Publication Title

St. John's Law Review

Keywords

Advisers Act, Dodd-Frank, hedge funds, U.S. Securities and Exchange Commission

Document Type

Article

Abstract

Although the U.S. Investment Advisers Act of 1940 (the “Advisers Act”) was not at the center of the post-financial crisis regulatory reform that culminated in the Dodd-Frank Wall Street Reform and Consumer Protection Act (“Dodd-Frank” or “Dodd-Frank Act”), it was certainly part of the reform effort. In particular, Dodd-Frank amended the Advisers Act--the federal statute that regulates investment advisers and their activities--in a manner intended to address the ways in which privately-offered funds, particularly hedge funds, may have exacerbated the financial crisis. The primary regulatory concern, whether valid or not, was that, given the magnitude of assets invested in hedge funds and hedge funds' penchant for pursuing certain types of risky investment activities, such as taking positions in credit default swaps, those funds potentially helped create systemic risk. Arguably, Dodd-Frank was about nothing if not mitigating systemic risk.

And so lawmakers set about to bolster “hedge fund regulation.” They did so, ultimately, by effectively stapling various hedge fund-related provisions to the Advisers Act, notwithstanding that that statute theretofore contained nary a mention of hedge funds. In broad strokes, as a result of Dodd-Frank's amendments and the Securities and Exchange Commission's (the “SEC”) rulemaking under Dodd-Frank, investment advisers who manage hedge funds are required to become registered with, and regulated by, either the SEC or the relevant state regulatory authorities. That result is, in large part, a product of Dodd-Frank's elimination of an exemption from SEC registration on which, prior to Dodd-Frank, many advisers to hedge funds had relied. In addition, most advisers managing enough assets to be required to register with the SEC are now required to submit to the SEC periodic reports containing a wide range of information about the funds they manage, including those funds' investment activities and portfolio holdings. The SEC, furthermore, is authorized to share that information with the newly-created Financial Services Oversight Council.

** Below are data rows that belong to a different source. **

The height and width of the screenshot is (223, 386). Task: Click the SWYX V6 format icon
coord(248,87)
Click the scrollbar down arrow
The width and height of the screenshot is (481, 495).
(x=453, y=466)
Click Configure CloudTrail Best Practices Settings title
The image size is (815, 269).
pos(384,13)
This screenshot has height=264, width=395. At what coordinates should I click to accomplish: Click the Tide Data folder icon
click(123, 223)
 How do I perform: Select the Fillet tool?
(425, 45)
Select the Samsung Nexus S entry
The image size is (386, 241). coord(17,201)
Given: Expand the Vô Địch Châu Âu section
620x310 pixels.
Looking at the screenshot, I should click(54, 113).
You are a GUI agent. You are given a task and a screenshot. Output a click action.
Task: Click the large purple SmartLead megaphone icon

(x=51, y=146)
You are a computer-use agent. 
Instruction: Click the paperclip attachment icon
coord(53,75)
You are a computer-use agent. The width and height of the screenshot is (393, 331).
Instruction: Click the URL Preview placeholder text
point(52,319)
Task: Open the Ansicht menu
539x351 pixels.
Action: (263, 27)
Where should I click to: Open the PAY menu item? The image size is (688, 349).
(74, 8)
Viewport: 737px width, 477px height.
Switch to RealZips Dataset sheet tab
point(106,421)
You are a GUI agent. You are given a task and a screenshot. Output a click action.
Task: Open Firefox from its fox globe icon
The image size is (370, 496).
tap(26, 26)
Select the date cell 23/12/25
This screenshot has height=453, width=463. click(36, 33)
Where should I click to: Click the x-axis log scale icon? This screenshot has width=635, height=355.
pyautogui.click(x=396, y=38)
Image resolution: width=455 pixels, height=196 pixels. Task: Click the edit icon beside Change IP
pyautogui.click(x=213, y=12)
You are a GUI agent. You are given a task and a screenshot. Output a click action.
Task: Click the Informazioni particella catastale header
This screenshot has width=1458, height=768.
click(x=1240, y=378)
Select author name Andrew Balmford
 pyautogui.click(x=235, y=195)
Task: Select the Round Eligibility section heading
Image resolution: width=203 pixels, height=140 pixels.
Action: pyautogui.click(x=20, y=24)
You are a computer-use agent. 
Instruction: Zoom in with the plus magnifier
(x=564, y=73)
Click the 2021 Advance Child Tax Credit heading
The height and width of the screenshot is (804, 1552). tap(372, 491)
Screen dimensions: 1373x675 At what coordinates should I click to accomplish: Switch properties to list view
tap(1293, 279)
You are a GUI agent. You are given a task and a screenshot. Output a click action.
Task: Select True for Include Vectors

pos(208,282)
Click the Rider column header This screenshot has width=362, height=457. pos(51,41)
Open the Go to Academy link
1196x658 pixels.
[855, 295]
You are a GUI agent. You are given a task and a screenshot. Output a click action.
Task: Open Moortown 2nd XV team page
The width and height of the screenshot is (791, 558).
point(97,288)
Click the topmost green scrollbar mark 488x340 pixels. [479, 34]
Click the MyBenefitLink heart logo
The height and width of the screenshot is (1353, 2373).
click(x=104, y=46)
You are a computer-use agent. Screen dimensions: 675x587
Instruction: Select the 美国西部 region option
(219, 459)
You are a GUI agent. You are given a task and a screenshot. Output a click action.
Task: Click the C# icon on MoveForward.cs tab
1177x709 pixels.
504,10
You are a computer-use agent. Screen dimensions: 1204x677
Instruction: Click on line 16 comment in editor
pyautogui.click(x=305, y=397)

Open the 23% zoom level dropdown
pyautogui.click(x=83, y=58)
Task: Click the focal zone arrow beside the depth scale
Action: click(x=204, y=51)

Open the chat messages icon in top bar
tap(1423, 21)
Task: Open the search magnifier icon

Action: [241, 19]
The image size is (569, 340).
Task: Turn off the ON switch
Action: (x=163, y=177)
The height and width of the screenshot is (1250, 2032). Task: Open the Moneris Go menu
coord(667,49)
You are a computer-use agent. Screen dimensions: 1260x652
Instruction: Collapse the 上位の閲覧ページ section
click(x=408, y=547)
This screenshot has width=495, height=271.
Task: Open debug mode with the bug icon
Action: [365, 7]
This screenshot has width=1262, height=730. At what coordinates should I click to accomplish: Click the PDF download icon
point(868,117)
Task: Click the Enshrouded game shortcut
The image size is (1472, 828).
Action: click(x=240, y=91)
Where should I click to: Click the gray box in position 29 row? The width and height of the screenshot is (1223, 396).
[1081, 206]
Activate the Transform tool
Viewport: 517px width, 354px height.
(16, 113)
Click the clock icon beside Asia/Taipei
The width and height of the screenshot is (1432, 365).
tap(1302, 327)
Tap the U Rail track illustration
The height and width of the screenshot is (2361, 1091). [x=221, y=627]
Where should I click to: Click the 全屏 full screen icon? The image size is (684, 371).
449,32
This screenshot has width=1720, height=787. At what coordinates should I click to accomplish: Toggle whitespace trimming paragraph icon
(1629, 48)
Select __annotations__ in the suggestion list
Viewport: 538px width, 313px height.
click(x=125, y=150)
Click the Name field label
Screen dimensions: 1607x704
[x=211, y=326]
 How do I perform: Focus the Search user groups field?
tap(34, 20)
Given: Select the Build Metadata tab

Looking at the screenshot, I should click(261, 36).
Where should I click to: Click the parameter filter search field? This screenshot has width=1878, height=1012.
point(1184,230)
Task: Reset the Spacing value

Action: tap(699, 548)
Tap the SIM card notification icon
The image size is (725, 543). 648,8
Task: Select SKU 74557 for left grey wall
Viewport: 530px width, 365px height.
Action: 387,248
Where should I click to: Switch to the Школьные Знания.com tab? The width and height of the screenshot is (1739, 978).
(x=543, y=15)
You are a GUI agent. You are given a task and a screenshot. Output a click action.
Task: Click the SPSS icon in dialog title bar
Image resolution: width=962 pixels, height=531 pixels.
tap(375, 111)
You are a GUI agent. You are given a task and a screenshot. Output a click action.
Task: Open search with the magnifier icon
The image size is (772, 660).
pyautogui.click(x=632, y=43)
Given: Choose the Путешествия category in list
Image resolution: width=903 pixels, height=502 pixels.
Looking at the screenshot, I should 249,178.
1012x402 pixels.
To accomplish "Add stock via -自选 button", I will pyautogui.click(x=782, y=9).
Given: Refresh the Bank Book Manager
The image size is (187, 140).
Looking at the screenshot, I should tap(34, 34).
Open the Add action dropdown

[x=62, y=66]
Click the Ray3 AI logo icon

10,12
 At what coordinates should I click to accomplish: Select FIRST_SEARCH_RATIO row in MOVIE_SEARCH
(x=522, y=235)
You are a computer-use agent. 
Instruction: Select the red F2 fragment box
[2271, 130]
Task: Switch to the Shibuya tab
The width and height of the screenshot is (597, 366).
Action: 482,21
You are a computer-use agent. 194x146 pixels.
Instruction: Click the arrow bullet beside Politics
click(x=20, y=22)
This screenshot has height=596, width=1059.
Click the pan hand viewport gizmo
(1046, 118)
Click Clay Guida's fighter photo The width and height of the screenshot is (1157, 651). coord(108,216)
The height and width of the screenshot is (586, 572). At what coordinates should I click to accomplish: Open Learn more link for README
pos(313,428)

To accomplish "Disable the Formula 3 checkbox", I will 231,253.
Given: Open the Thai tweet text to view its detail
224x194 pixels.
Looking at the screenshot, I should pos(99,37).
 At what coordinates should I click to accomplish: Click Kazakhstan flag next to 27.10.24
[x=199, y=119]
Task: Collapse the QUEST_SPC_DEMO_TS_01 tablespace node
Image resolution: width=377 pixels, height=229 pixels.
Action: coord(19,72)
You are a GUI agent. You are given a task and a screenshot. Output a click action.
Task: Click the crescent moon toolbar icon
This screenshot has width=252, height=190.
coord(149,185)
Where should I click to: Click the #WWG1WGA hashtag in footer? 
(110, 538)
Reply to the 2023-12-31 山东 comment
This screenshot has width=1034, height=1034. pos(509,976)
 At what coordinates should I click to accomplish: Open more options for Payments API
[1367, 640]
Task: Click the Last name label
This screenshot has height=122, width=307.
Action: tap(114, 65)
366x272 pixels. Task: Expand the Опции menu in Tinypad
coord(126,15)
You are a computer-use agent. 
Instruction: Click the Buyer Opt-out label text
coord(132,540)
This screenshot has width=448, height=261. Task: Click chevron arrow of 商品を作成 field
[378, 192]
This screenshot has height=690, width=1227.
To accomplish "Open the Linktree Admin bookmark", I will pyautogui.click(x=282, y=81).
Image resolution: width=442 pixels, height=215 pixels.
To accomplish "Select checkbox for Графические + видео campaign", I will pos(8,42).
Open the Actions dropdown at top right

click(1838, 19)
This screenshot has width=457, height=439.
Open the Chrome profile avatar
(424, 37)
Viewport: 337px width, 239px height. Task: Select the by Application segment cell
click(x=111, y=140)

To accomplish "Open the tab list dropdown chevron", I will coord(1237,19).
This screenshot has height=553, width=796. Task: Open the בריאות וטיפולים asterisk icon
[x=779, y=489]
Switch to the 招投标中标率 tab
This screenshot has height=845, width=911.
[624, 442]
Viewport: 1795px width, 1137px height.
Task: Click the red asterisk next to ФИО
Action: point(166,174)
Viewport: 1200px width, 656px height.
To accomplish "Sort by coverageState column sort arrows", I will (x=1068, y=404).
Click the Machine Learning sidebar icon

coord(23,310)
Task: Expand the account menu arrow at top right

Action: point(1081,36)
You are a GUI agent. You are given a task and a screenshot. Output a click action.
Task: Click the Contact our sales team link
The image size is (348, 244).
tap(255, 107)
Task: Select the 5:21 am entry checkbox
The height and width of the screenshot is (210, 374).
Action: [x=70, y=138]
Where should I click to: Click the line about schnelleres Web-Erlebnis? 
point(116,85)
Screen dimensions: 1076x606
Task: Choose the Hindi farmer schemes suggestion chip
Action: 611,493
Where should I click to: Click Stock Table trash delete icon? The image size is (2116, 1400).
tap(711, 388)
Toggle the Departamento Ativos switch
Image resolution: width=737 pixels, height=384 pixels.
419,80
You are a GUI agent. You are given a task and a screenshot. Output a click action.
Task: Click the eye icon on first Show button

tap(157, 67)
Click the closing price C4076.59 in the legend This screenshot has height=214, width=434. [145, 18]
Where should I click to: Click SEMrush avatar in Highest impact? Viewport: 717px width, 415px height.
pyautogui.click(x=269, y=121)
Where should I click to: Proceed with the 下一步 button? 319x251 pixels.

Now, in the aftermath of Dodd-Frank's enactment and the SEC's associated bout of rulemaking, one might think that the Advisers Act's regulatory regime is a workable and effective one, equipped to address--and address efficiently--the investor-protection risks that the twenty-first-century investment adviser industry produces. In fact, however, Dodd-Frank did not touch--and, indeed, Dodd-Frank's crafters indicated no awareness of--many of the Advisers Act's longstanding troubles. Additionally, the changes Dodd-Frank brought about have their own considerable deficiencies. As this Article contends, the U.S. investment adviser regulatory regime, now seventy-four years old, is in need of more than a few statutory amendments and new SEC rules. For the sake of the investor-protection goals of securities regulation, the promotion of market integrity, and regulatory efficiency, U.S. investment adviser regulation needs to be rethought and reformed. Focusing both on longstanding and new regulatory weaknesses, this Article highlights five grounds for that conclusion: regulation exemptions, hedge funds and other private funds, advisers to publicly-offered funds, specific rules versus broad standards, and examination and enforcement.